Re: Accept-Charset support from Klaus Weide on 1996-12-17 (www-international@w3.org from October to December 1996)

From: Klaus Weide <kweide@tezcat.com>
Date: Mon, 16 Dec 1996 23:20:19 -0600 (CST)
To: Larry Masinter <masinter@parc.xerox.com>
cc: www-international@w3.org, http-wg@cuckoo.hpl.hp.com
Message-ID: <Pine.SUN.3.95.961216215418.29478C-100000@huitzilo.tezcat.com>

On Sat, 14 Dec 1996, Larry Masinter wrote:
> 
> I'll ask again: could you demonstrate two equivalent documents that
> you might want to use content negotiation to distinguish between,
> where accept-charset (as an expression of capability) and
> accept-language (as an expression of language) are inadequate to
> distinguish between them?
> 
> If no one has any realistic examples, perhaps the issue is moot?
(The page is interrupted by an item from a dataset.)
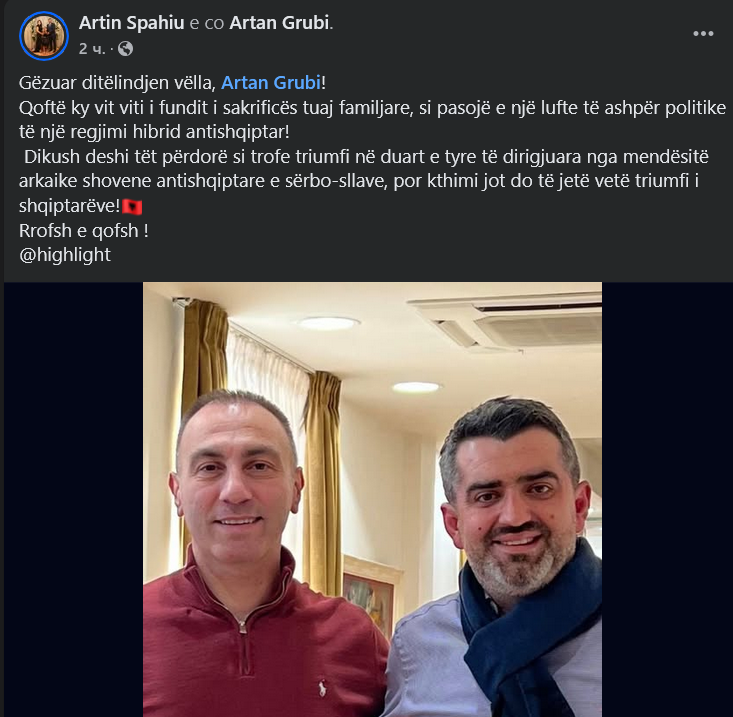This screenshot has width=733, height=717.
Task: Click the globe public audience icon
Action: [125, 49]
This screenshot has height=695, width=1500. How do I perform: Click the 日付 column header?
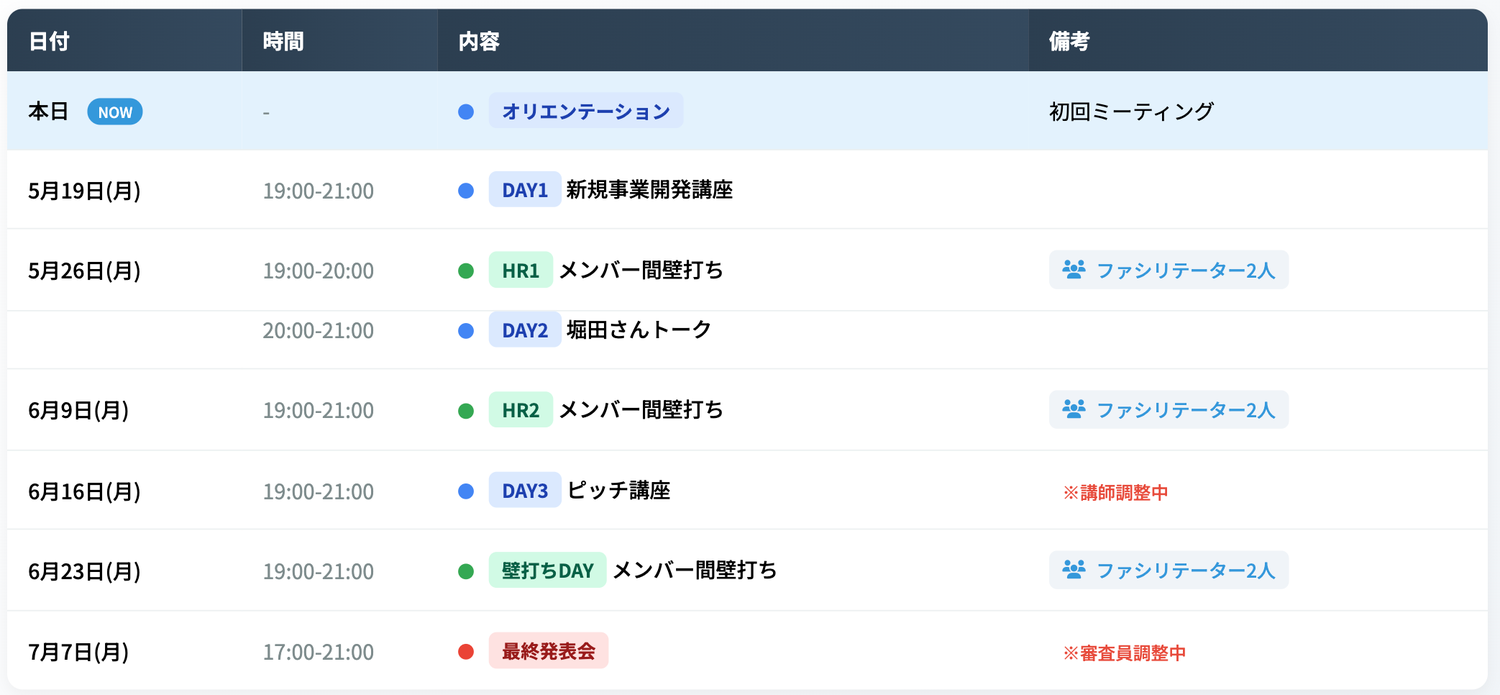49,41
Currently accept-charset is de facto used as an expression of _two_
capabilities: (1) to decode a character encoding, (2) to be able to
display (or take responsibility for) a certain character repertoire.
The second aspect is not new, is has been around as long as MIME had
a charset parameter.  It will be lost when/if everything moves to UTF-8
(and starts using accept-charset: utf-8 / charset=utf-8).

Example of a site where documents are provided in several charsets
(all for the same language):
see <URL: http://www.fee.vutbr.cz/htbin/codepage>.

It is of course not desirable that a server would have to deal with
such a variety of codepages/charsets, but rather the result of an
unfortunate state of nonstandardization.  Which seems to be a big
problem in that part of the world, and no doubt also in other places,
and it may last for a while.  Anyway you asked for an example where
accept-charset and accept-language together are inadequate to
distinguish between versions a server is willing to provide.
Currently they are adequate for this site; they would not if the site
chose to always use UTF-8 while still supporting the current set of
clients with their varying codepages.

It is certainly much easier to make a Web clients able to decode UTF-8
to locally available character sets, than to upgrade all client
machines so that they have fonts available to display all of the 10646
characters.  I assume the former will be done much sooner, and that
use of UTF-8 should be encouraged before all the fonts (or knowledge
to choose culturally correct replacement representations) are
available to everyone.

  Klaus

Received on Tuesday, 17 December 1996 00:20:28 UTC